Recast the lines of the material between the line holding "400x400 pixels. How" and the line holding "[x=402, y=312]", inclusive, as a JSON list of strings with one string per line and blank lines left out. Cover only those lines.
[Start Supplied entries]
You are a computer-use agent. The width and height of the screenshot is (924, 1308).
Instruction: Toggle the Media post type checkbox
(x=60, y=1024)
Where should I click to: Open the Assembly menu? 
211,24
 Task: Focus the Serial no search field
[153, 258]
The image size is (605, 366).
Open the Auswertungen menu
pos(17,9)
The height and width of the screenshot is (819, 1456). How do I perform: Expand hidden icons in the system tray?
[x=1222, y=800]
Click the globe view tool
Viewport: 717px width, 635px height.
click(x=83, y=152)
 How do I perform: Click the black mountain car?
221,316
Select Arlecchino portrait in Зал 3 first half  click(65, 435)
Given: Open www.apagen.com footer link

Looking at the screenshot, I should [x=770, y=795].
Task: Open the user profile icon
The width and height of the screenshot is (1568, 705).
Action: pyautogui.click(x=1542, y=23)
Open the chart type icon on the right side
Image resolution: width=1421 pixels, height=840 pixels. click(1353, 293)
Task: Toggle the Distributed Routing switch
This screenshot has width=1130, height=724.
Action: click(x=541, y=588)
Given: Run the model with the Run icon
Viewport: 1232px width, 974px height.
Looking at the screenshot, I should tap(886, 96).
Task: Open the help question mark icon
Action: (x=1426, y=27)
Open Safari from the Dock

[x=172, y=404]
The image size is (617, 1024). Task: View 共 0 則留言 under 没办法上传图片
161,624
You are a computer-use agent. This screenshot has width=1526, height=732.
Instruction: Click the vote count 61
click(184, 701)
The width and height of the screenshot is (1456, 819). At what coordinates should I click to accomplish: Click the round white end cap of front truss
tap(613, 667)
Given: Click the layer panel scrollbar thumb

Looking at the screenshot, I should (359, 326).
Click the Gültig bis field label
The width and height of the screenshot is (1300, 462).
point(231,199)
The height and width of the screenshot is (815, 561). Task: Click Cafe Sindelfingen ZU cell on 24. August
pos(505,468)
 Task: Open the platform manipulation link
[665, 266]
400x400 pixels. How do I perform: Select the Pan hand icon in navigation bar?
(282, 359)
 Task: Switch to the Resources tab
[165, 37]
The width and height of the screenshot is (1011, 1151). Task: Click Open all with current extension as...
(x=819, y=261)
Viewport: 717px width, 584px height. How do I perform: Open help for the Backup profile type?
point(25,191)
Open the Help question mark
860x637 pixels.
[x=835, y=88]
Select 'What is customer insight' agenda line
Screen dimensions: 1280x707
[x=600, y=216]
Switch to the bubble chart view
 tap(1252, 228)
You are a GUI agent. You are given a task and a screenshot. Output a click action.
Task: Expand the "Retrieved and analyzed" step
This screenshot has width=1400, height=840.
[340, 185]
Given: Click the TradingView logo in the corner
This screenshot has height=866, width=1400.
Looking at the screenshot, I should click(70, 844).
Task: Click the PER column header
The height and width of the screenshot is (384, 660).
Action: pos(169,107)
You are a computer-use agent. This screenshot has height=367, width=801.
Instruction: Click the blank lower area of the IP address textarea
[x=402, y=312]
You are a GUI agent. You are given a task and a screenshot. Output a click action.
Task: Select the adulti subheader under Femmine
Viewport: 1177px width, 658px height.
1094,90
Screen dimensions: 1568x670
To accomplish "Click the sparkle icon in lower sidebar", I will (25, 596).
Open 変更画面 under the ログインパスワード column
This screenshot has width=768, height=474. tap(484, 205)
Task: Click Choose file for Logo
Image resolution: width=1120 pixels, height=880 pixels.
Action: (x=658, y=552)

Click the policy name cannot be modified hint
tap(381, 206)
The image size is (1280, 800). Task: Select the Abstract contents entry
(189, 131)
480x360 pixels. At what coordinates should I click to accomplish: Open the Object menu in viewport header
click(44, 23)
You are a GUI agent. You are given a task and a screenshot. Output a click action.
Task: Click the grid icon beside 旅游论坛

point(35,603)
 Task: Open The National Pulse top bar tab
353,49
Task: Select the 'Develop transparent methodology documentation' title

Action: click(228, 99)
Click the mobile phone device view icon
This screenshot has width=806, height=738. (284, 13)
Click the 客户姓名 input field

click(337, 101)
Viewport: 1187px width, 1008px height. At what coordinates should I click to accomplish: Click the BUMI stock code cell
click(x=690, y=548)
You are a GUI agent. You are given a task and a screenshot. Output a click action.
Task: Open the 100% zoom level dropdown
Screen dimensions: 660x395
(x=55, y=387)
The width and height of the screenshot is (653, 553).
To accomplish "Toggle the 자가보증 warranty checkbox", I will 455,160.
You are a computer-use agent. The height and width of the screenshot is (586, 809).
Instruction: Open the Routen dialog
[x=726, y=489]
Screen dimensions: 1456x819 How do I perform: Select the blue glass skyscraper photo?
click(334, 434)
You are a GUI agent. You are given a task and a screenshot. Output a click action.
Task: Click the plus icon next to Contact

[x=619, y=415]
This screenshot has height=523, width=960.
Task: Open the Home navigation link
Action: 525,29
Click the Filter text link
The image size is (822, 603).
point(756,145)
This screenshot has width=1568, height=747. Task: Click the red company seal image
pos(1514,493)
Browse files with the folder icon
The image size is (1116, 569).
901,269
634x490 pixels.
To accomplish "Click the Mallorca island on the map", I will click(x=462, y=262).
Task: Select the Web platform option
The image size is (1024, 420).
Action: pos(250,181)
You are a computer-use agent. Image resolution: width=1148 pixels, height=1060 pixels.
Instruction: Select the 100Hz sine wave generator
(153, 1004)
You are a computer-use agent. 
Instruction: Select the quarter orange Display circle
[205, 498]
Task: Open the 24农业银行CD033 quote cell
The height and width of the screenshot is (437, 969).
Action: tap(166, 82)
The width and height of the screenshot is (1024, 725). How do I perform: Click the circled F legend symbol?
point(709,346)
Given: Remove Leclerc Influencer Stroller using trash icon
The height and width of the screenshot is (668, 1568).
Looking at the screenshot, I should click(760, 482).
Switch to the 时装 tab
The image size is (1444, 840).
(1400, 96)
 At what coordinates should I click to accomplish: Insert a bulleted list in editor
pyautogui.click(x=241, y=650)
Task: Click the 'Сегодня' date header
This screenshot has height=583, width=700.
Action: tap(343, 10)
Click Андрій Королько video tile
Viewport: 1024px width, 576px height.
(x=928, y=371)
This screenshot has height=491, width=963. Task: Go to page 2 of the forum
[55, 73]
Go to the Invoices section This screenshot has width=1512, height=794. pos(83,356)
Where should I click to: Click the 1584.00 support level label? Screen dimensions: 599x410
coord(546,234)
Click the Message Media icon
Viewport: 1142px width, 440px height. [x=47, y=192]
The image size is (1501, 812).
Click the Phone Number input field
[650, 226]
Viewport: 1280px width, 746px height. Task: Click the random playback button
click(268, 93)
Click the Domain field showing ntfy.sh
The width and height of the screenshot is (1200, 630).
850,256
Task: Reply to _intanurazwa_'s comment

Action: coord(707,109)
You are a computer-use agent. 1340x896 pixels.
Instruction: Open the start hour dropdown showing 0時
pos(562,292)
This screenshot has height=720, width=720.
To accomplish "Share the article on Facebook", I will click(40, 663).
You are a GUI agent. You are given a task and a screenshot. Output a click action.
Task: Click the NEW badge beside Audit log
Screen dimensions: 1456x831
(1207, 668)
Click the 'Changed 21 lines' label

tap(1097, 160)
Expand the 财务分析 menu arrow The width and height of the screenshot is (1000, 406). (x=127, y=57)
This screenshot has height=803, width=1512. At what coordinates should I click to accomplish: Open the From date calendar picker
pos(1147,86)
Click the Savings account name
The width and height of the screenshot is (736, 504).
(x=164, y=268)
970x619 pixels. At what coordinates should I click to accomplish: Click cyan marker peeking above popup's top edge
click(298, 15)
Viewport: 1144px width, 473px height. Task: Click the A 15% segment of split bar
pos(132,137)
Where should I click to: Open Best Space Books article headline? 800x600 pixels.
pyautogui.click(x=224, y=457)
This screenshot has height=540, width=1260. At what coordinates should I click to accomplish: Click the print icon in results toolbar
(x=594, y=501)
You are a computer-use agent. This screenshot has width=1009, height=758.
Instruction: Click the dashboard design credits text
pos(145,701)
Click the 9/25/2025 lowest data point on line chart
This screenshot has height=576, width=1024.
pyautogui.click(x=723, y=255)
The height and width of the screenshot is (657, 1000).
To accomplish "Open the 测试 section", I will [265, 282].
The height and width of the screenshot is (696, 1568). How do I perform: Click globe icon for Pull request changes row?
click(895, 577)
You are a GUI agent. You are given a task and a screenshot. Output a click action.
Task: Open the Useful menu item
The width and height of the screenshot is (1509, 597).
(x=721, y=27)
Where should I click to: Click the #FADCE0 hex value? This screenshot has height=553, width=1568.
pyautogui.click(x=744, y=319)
[End Supplied entries]
Full output:
[
  "400x400 pixels. How do I perform: Select the Pan hand icon in navigation bar?",
  "(282, 359)",
  " Task: Switch to the Resources tab",
  "[165, 37]",
  "The width and height of the screenshot is (1011, 1151). Task: Click Open all with current extension as...",
  "(x=819, y=261)",
  "Viewport: 717px width, 584px height. How do I perform: Open help for the Backup profile type?",
  "point(25,191)",
  "Open the Help question mark",
  "860x637 pixels.",
  "[x=835, y=88]",
  "Select 'What is customer insight' agenda line",
  "Screen dimensions: 1280x707",
  "[x=600, y=216]",
  "Switch to the bubble chart view",
  " tap(1252, 228)",
  "You are a GUI agent. You are given a task and a screenshot. Output a click action.",
  "Task: Expand the \"Retrieved and analyzed\" step",
  "This screenshot has width=1400, height=840.",
  "[340, 185]",
  "Given: Click the TradingView logo in the corner",
  "This screenshot has height=866, width=1400.",
  "Looking at the screenshot, I should click(70, 844).",
  "Task: Click the PER column header",
  "The height and width of the screenshot is (384, 660).",
  "Action: pos(169,107)",
  "You are a computer-use agent. This screenshot has height=367, width=801.",
  "Instruction: Click the blank lower area of the IP address textarea",
  "[x=402, y=312]"
]